HARVEY, La., Dec. 6 /PRNewswire-FirstCall/ -- Superior Energy Services, Inc. (NYSE: SPN) announced today that its wholly owned subsidiary, SESI, L.L.C. ("SESI"), intends to offer, subject to market and other conditions, approximately $350.0 million aggregate principal amount of senior exchangeable notes due 2026 through an offering within the United States to qualified institutional buyers pursuant to Rule 144A under the Securities Act of 1933, as amended (the "Securities Act"). The notes will be guaranteed by Superior Energy Services and the same subsidiaries of SESI that currently guarantee its existing 6 7/8% senior notes. In certain circumstances, the notes will be exchangeable for cash up to the principal amount of notes and shares of Superior Energy Services' common stock for any exchange value above the principal amount of notes or, upon SESI's election in certain circumstances prior to December 15, 2011, solely into shares of Superior Energy Services' common stock. The interest rate, exchange price and other terms of the notes will be determined by negotiations between Superior Energy Services and the initial purchasers of the notes. Superior Energy Services also expects that SESI will grant the initial purchasers of the notes a 30-day option to purchase up to $50.0 million in principal amount of additional notes.

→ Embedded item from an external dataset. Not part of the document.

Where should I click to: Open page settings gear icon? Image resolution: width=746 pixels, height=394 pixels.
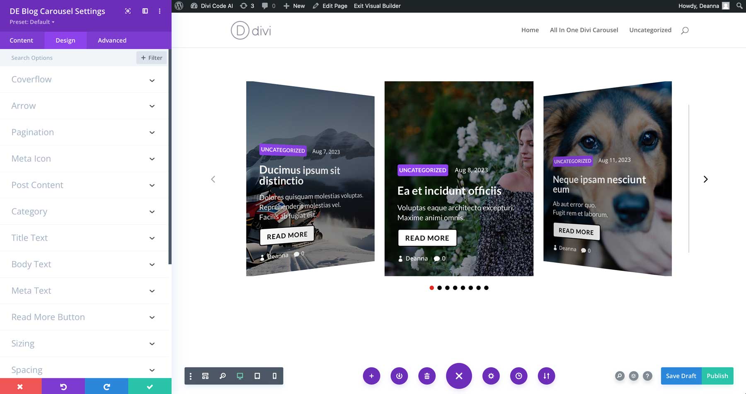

Superior Energy Services intends to use approximately $233 million of the net proceeds of the offering to fund the approximate $175 million cash purchase price of its previously announced acquisition of Warrior Energy Services Corporation, to refinance Warrior's existing indebtedness and to pay expenses related to the Warrior acquisition.

SESI intends to use a portion of the net proceeds from the offering to pay the cost of the exchangeable note hedge transactions that SESI expects to enter into with affiliates of certain of the initial purchasers. Each of the exchangeable note hedge transactions is expected to have a call exercise price equal to the exchange price of the notes, and is intended to limit exposure to dilution to Superior Energy Services' stockholders upon the potential future exchange of the notes. In connection with such transactions, Superior Energy Services expects to enter into separate warrant transactions with the same counterparties that enter into the exchangeable note hedge transactions, with proceeds of the warrant transactions partially offsetting the cost of the exchangeable note hedge transactions. Upon any exercise of the initial purchasers' option to purchase additional notes, the exchangeable note hedge and warrant transactions will be proportionately increased. In connection with establishing their initial exchangeable note hedge and warrant transactions, the counterparties expect to purchase shares of Superior Energy Services' common stock in privately negotiated transactions concurrently with or shortly after pricing of the notes. In addition, these financial institutions or their affiliates may modify their hedge positions by entering into or unwinding various derivative transactions and/or purchasing or selling shares of Superior Energy Services' common stock in secondary market transactions prior to expiration of the exchangeable note hedge and warrant transactions.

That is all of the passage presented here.